Hoy sigue yendo la gente a tratarse con su psicoanalista, pero esta práctica tiene más de esnobismo social que de rigurosa fidelidad freudiana. De hecho, muchos de estos «pacientes» posmodernos se sorprenderían si leyeran al padre del psicoanálisis. En sus textos no hay divanes ni recetarios amorosos, sino estudios de Dostoievski y Cervantes y miedo a su padre y a la castración. De hecho, es difícil imaginar a un autor más tergiversado y zarandeado por sus supuestos seguidores. Seguramente nos hayan vendido a Freud como un almibarado adalid del progresismo, pero muchos de sus pasajes sólo podrían suscitar la atribución de reaccionario atroz e inmisericorde en esos mismos devotos posmodernos en caso de que leyeran a su profeta: por ejemplo, su consideración -minuciosamente argumentada- de la masturbación y la homosexualidad como etapas inmaduras de la sexualidad.

Los mejores momentos de Freud se producen cuando no aspira a sentar cátedra: entonces sus fabulaciones entre míticas y oníricas sí ilustran verdades, como les pasa a los escritores y no a los médicos. Valga el ejemplo del periodismo: la gente cree que recibirá la información en las secciones de actualidad, y la interpretación en la de opinión; pero es al revés: la información que asimilamos reside en la segunda, mientras que la primera propende al «collage» aséptico de notas de prensa institucionales. Sólo entendemos los hechos cuando nos llegan filtrados por el entendimiento de otra persona. No existe el dato puro, imparcial: cada palabra que usamos para enunciarlo lo modifica. Y eso no es malo: es sencillamente la manera humana de comunicarse.

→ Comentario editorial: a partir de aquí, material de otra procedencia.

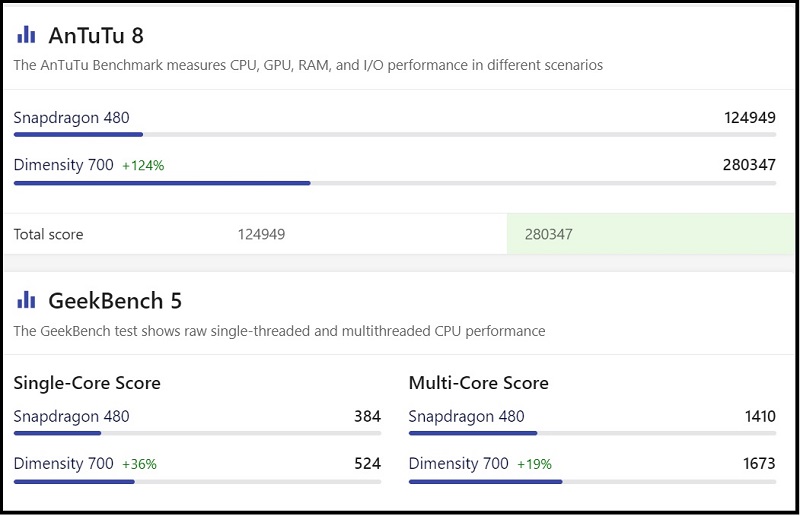Screen dimensions: 800x516
Task: Click the GeekBench 5 heading
Action: [x=115, y=301]
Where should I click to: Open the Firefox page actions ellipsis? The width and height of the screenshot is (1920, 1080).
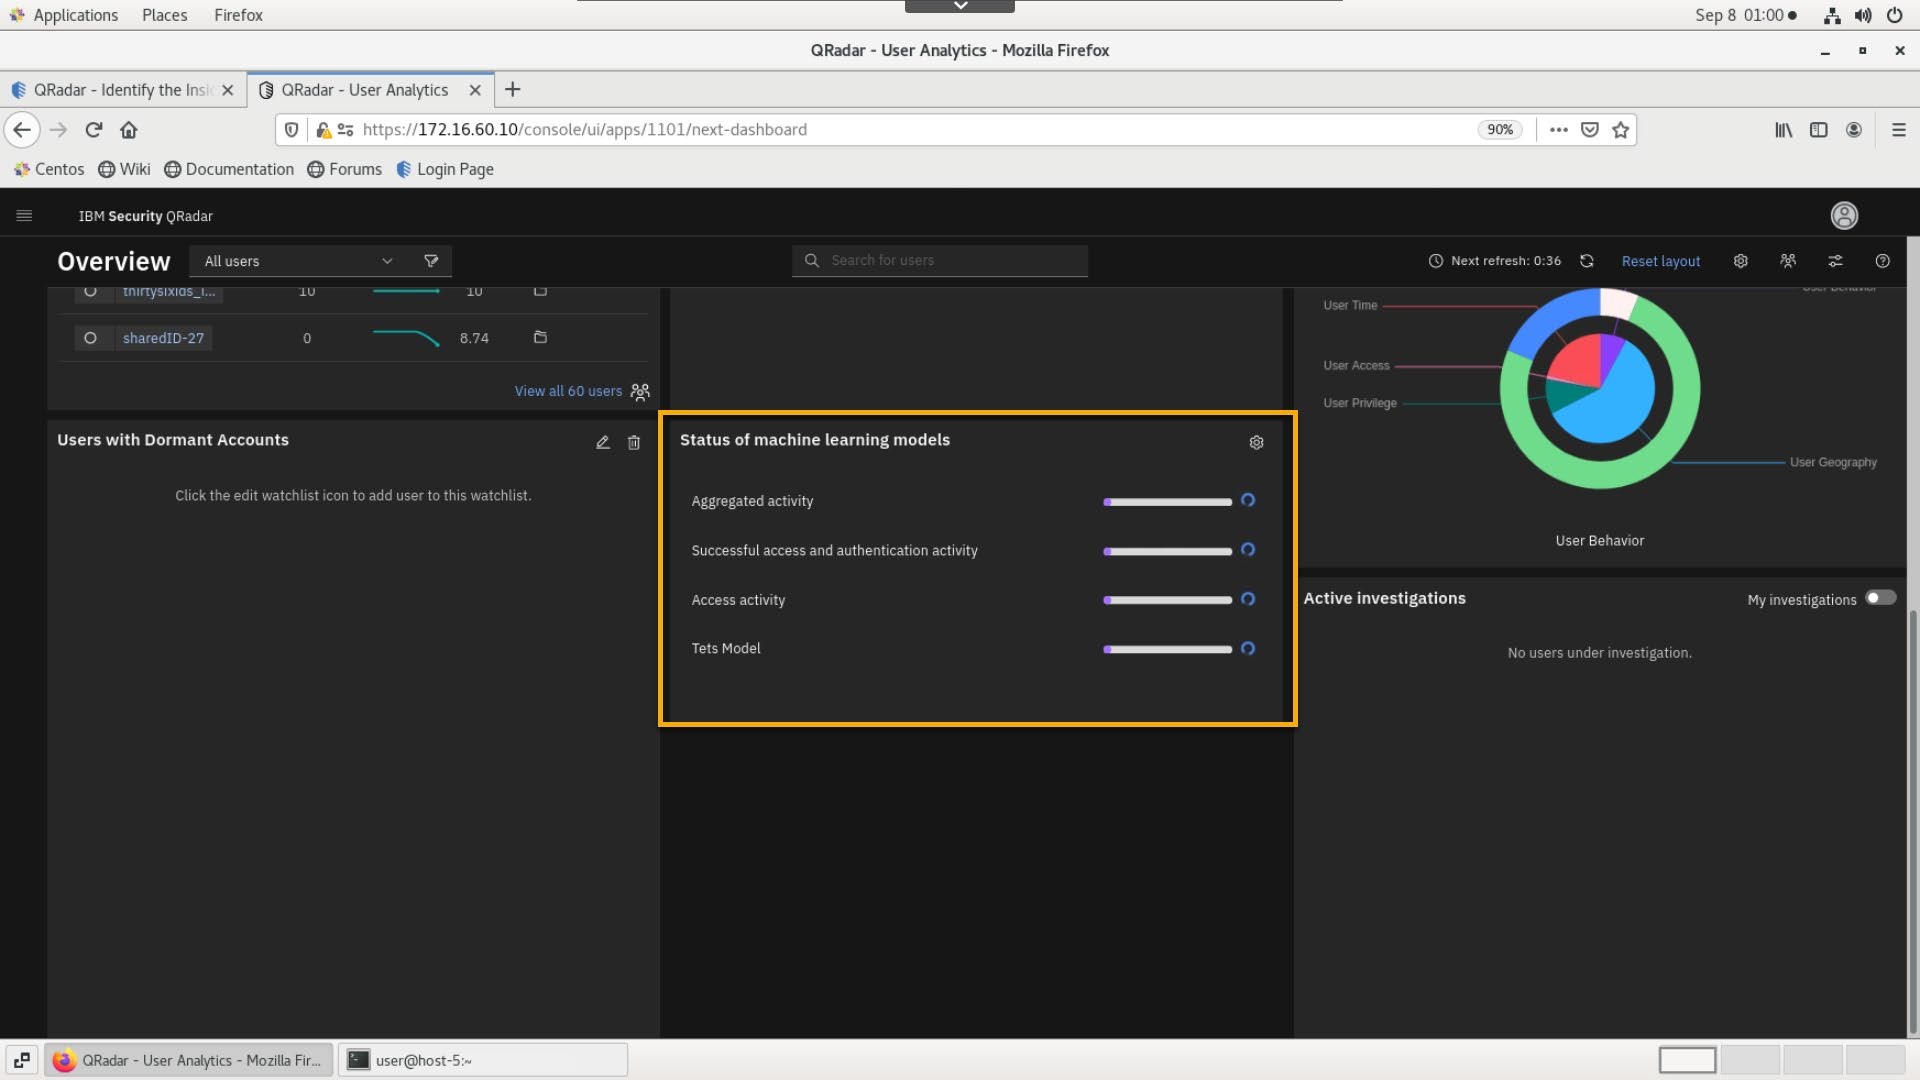point(1558,130)
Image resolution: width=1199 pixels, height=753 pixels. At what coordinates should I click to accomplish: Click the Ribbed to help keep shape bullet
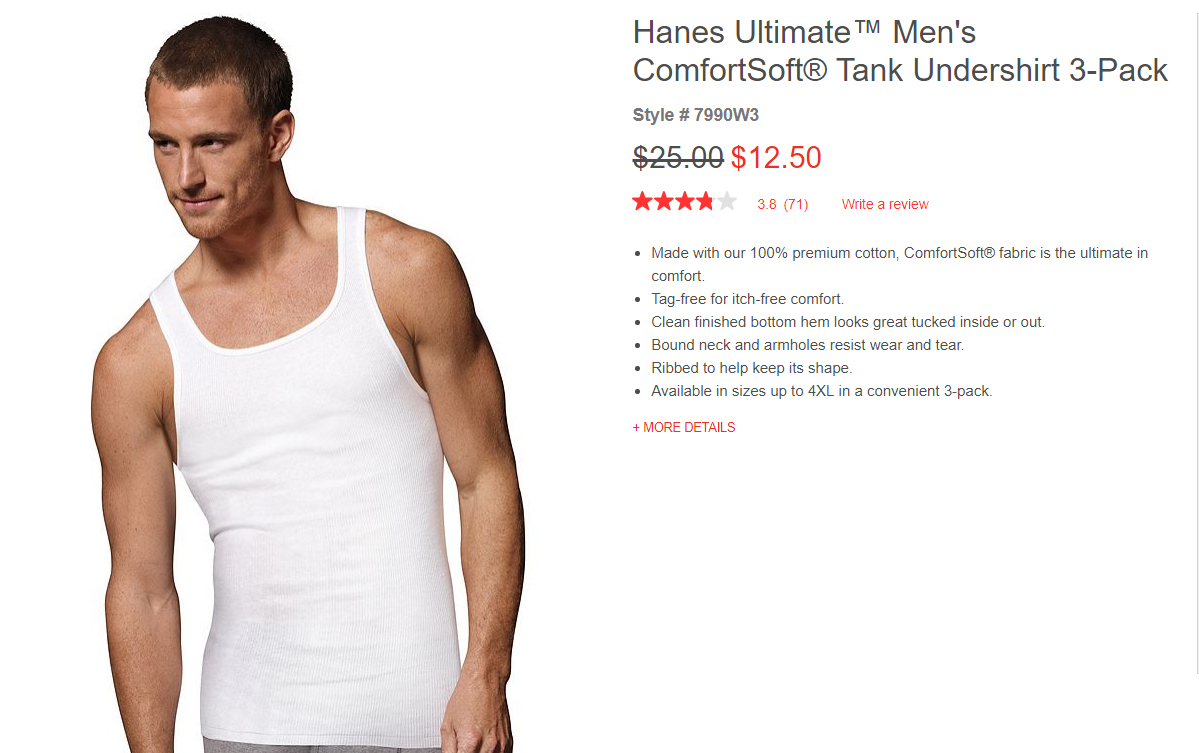coord(752,368)
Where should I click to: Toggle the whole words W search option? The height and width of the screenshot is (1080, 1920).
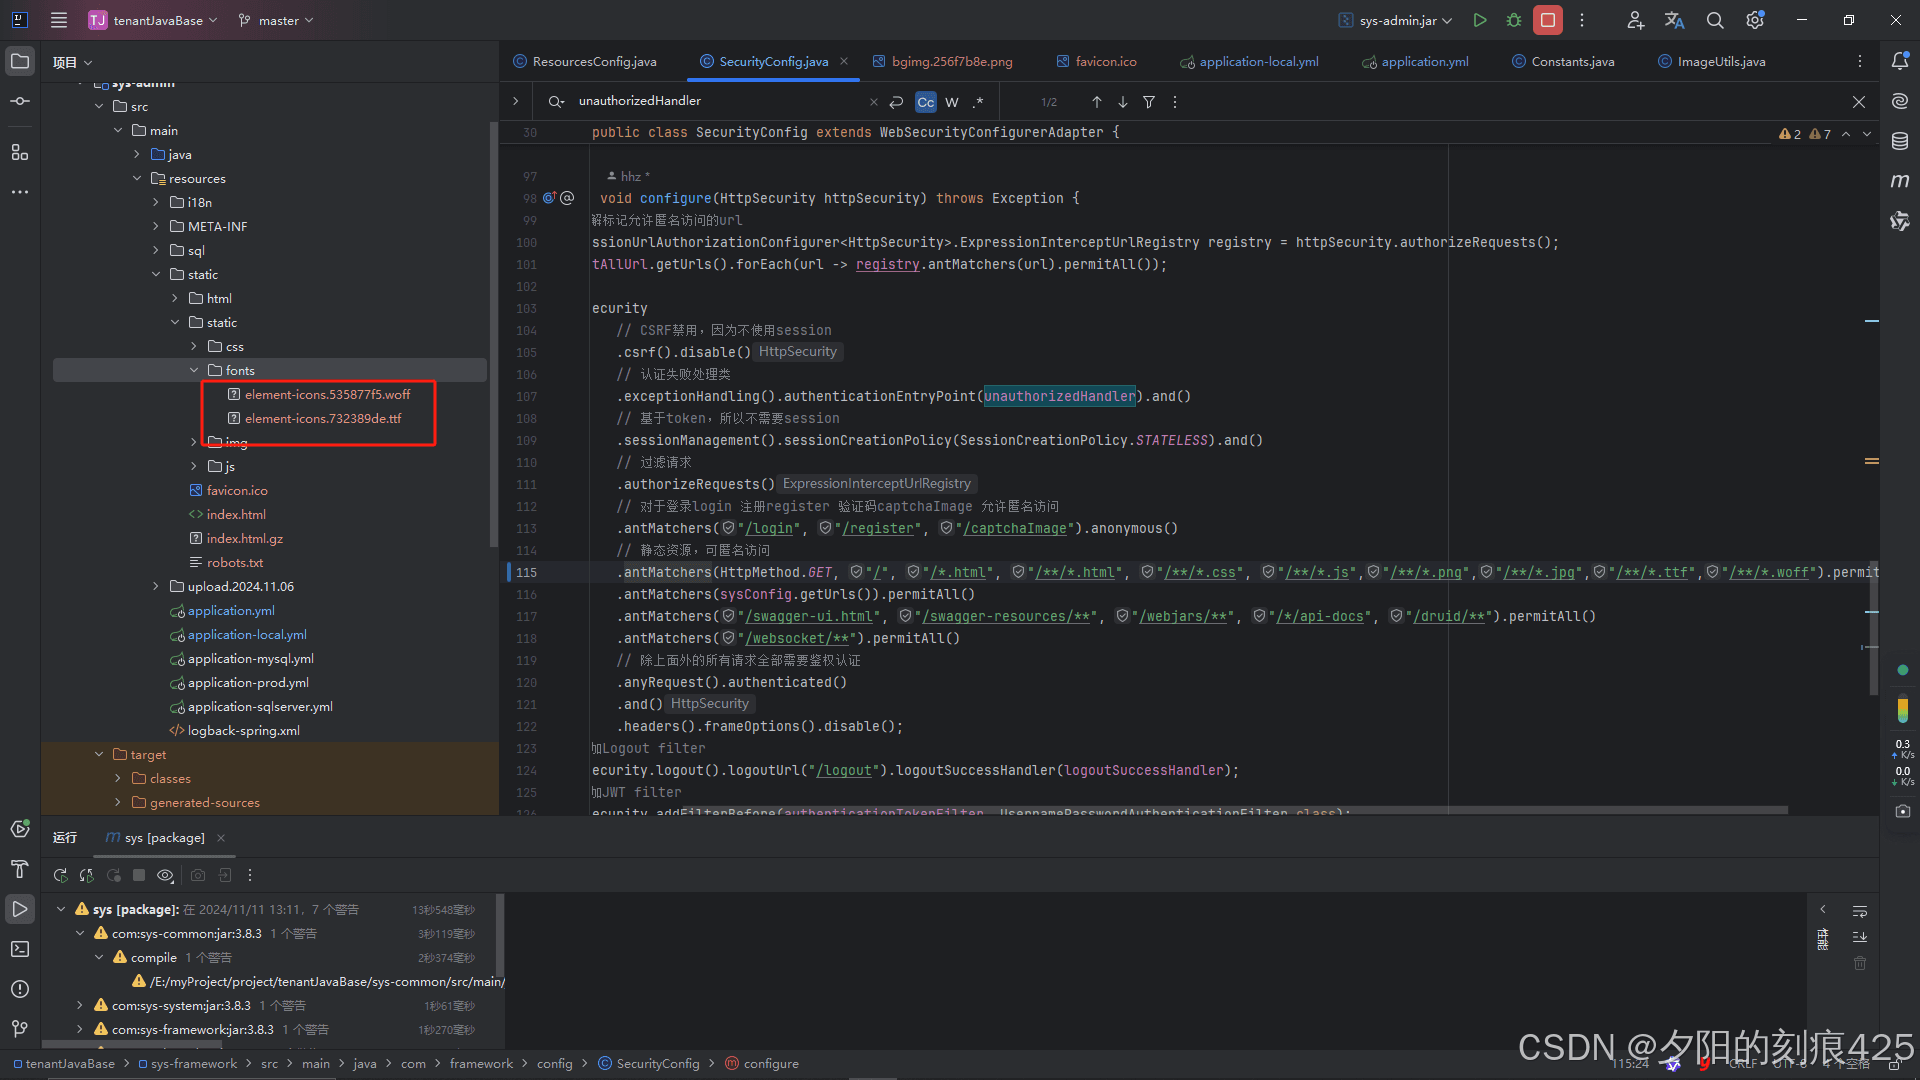(x=952, y=102)
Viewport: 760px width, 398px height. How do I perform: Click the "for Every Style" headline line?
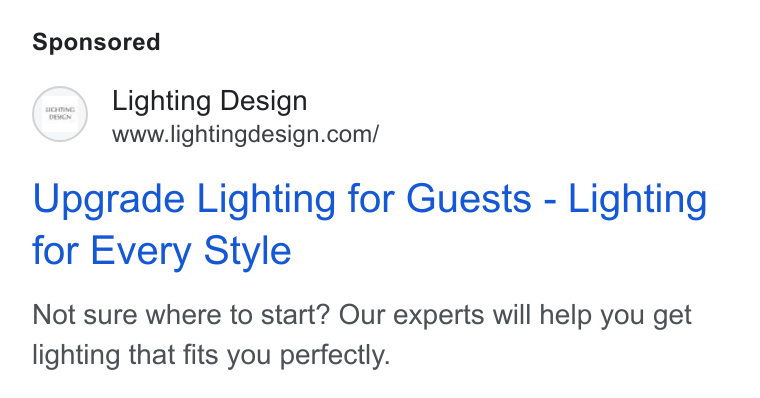pos(162,251)
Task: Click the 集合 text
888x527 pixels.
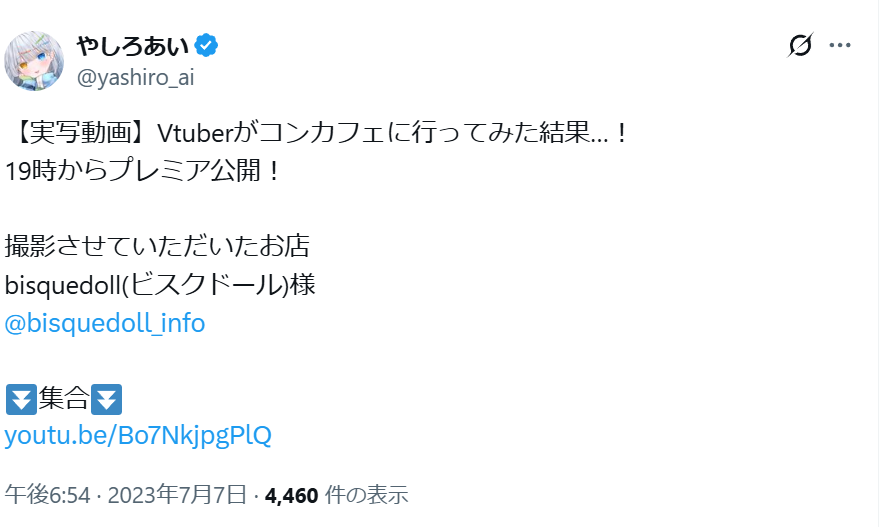Action: [63, 399]
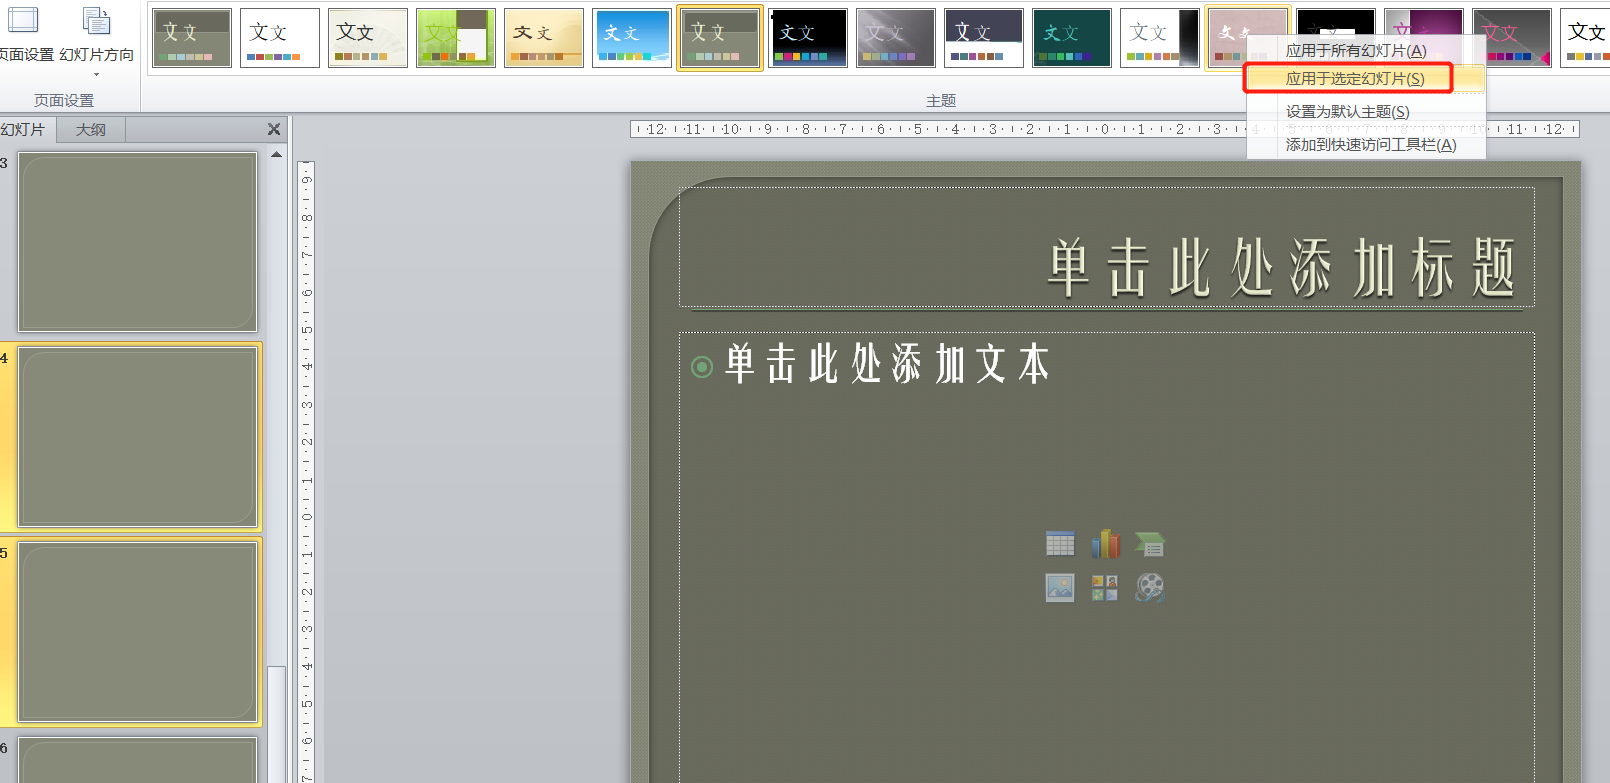Select the blue sky theme thumbnail
Viewport: 1610px width, 783px height.
pos(631,38)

Pues bien: Freud nos lo recordó de manera inopinada, y nos legó un «corpus» insigne de interpretaciones inteligentes y brillantemente expuestas como pocos ha habido. Partió de la crítica literaria y la terapia conversacional para forjar una mitología, que a su vez funcionó como una formidable fuente de inspiración creativa, entre otras cosas porque no es más que una exégesis de las pasiones de siempre que siempre ha tratado la literatura. Ése es, a nuestro juicio, su indudable mérito, de naturaleza -no de grado- más similar al de un Shakespeare que al de un Fleming: el mérito, no de un descubridor científico, sino de un estilista de la interpretación del hombre.